## WHAT NEEDS TO BE DONE:
Copy exactly the lines from the line holding "Click the CONABIO text under the logo" through the end of the material, and no others; pictures stay out.

## GIVEN RECORDS:
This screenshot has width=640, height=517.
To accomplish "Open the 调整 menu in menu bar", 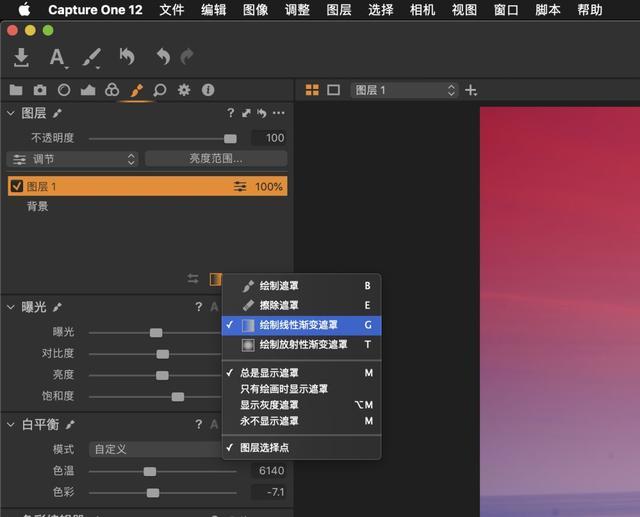I will click(297, 10).
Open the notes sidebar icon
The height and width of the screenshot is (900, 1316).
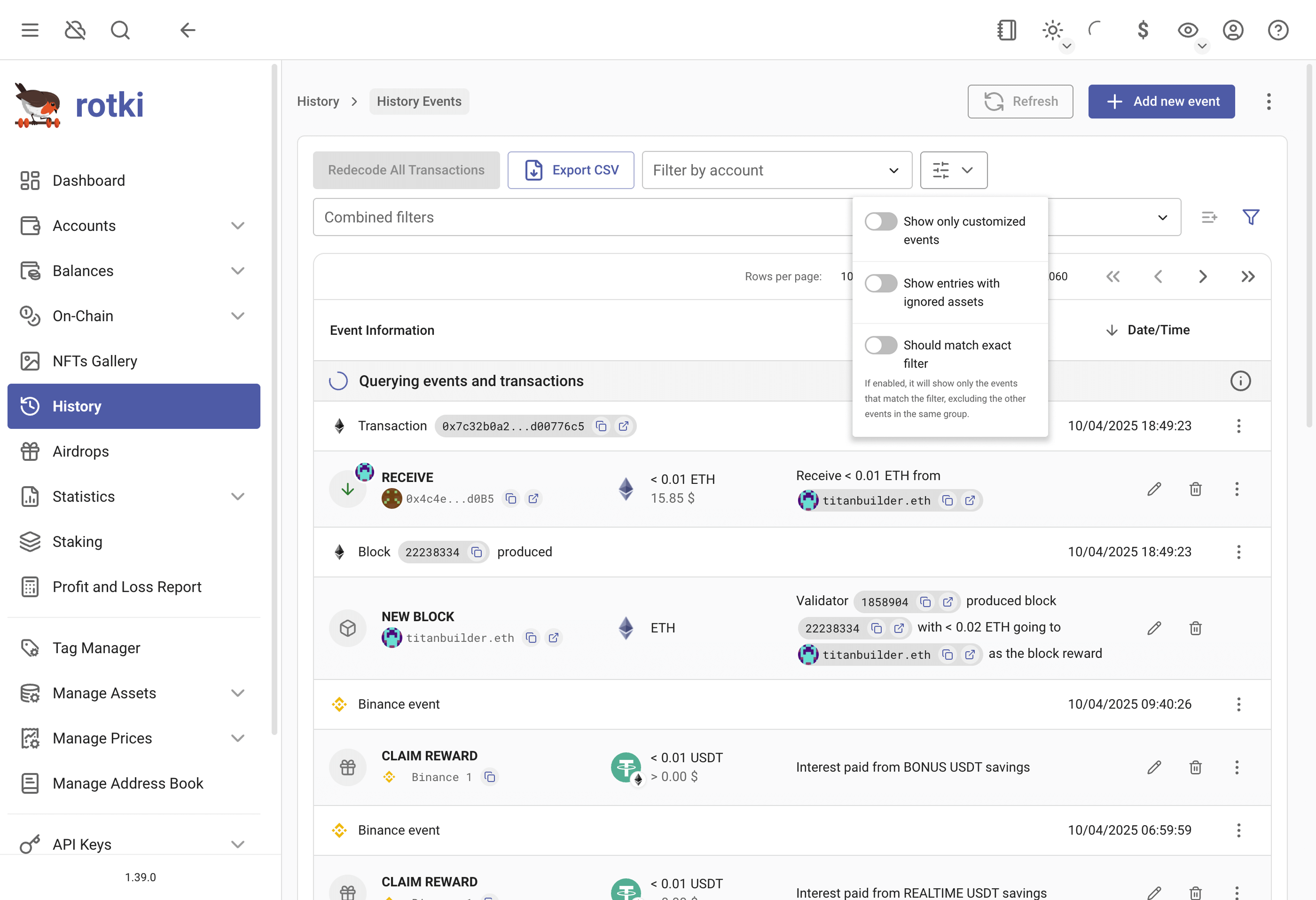point(1006,30)
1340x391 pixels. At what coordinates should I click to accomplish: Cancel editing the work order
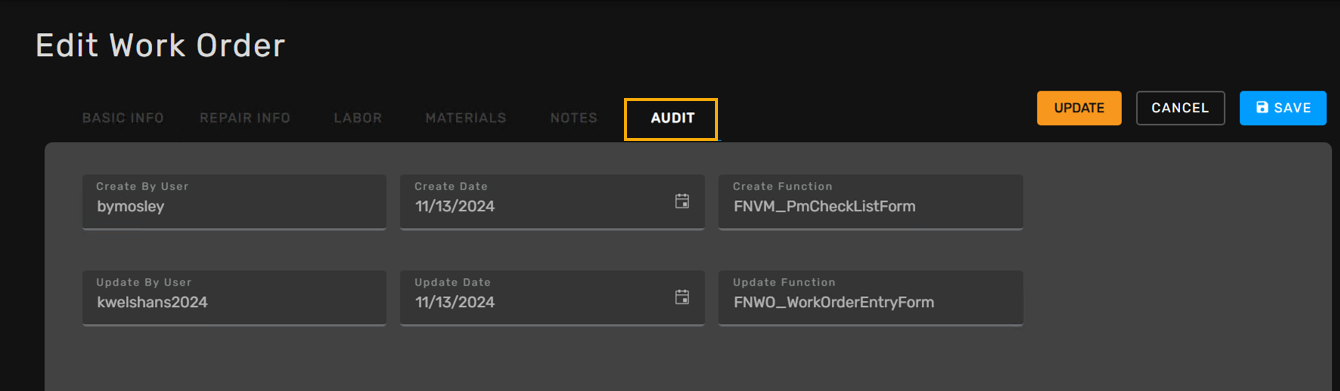[1180, 108]
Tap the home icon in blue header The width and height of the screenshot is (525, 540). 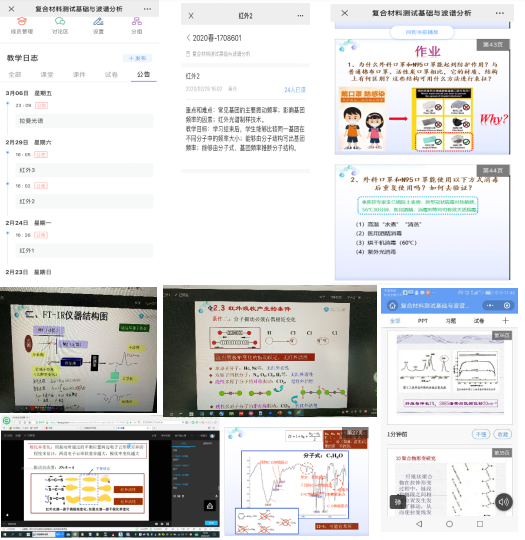(x=392, y=305)
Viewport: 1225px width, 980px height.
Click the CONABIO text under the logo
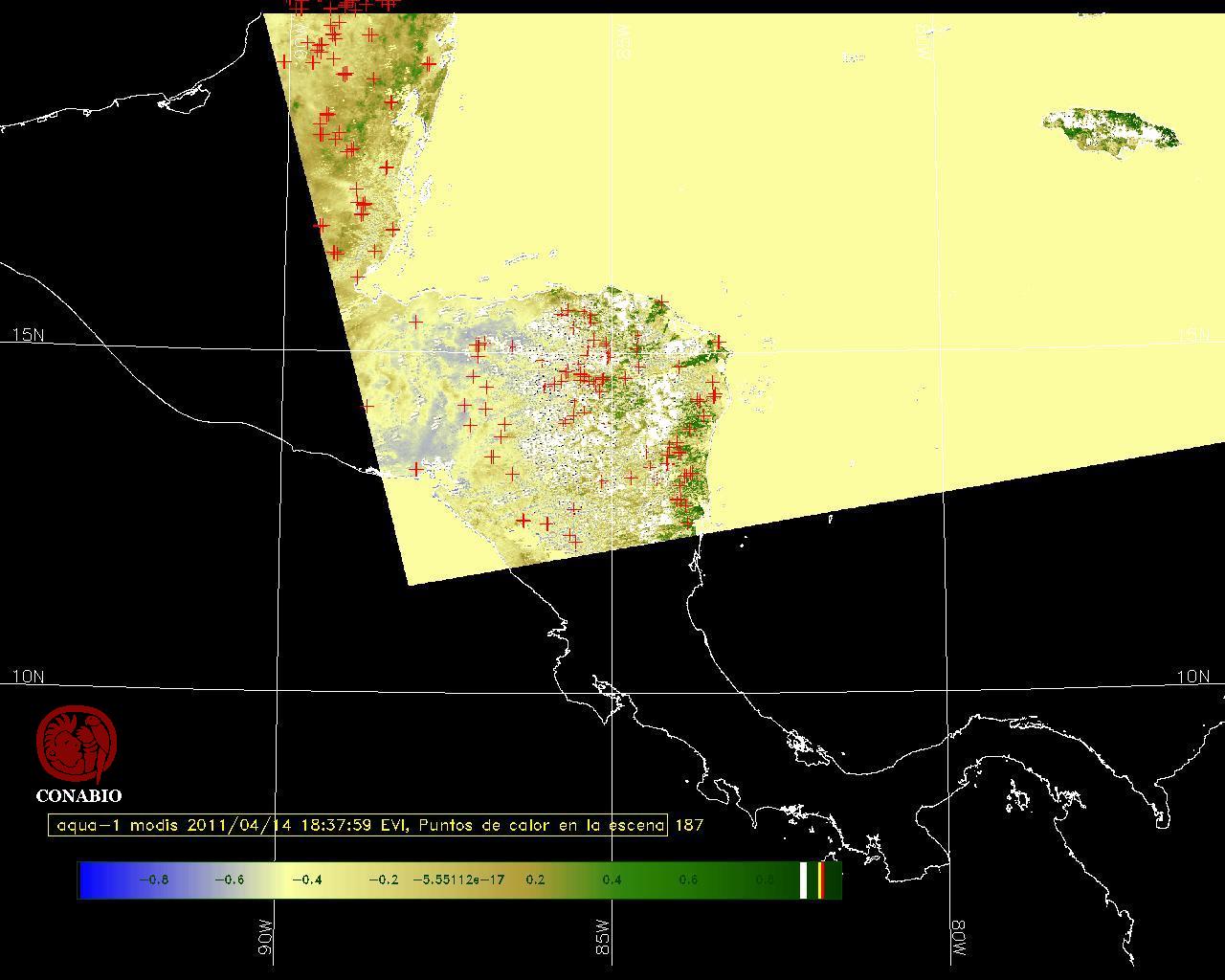78,795
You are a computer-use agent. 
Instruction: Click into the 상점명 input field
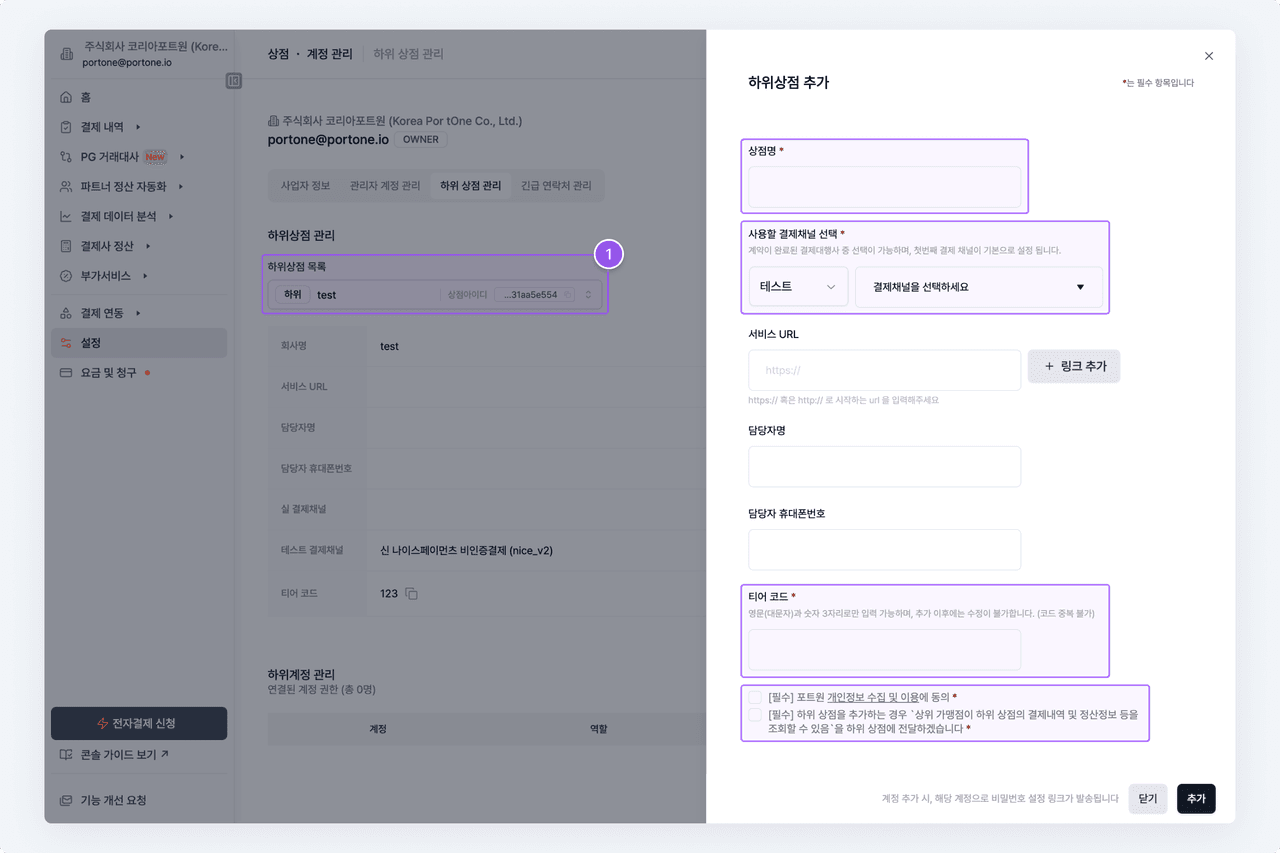pos(884,187)
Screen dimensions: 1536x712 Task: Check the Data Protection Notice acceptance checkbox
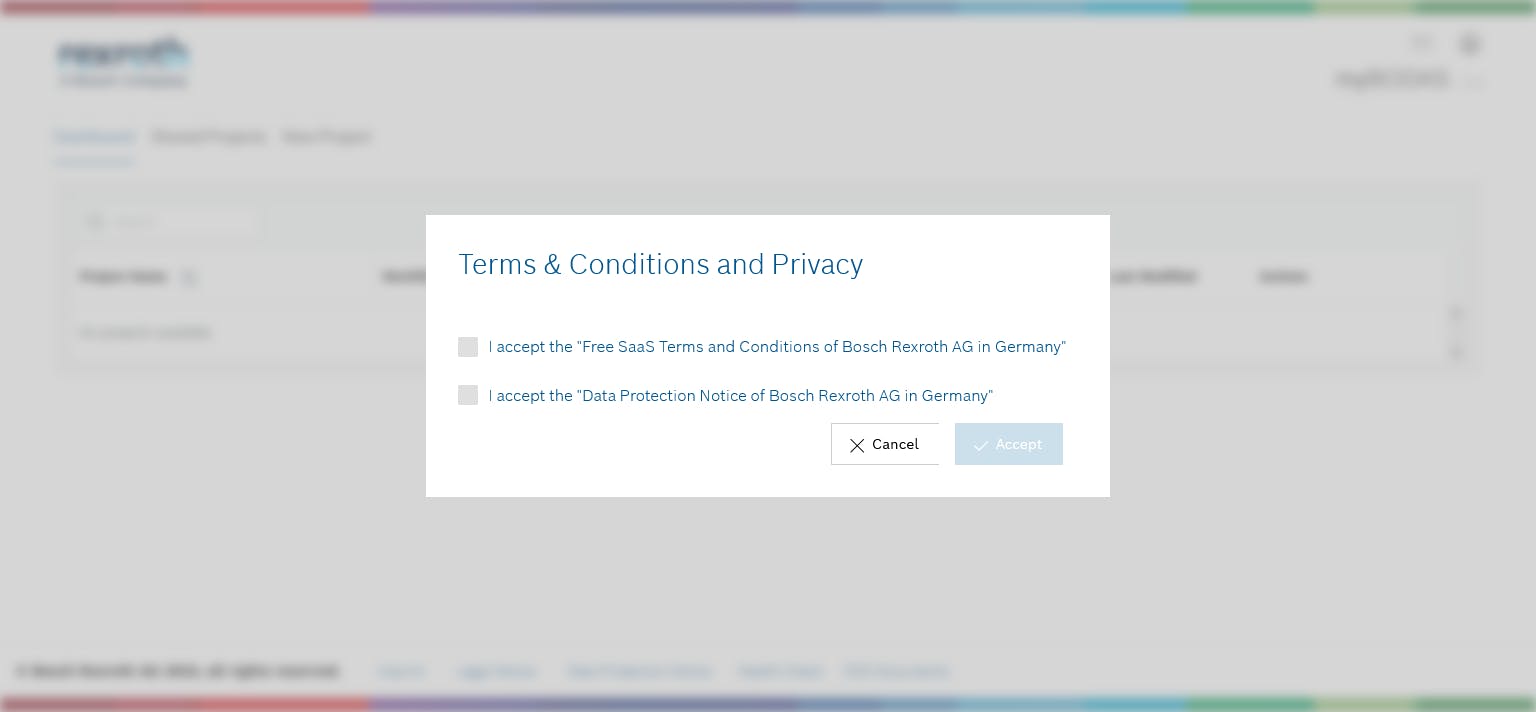468,395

## RESPONSE AREA:
Click the CONABIO text under the logo
78,795
You are a computer-use agent. 
Instruction: Click into the 상점명 input field
pos(884,187)
Screen dimensions: 1536x712 Task: Check the Data Protection Notice acceptance checkbox
468,395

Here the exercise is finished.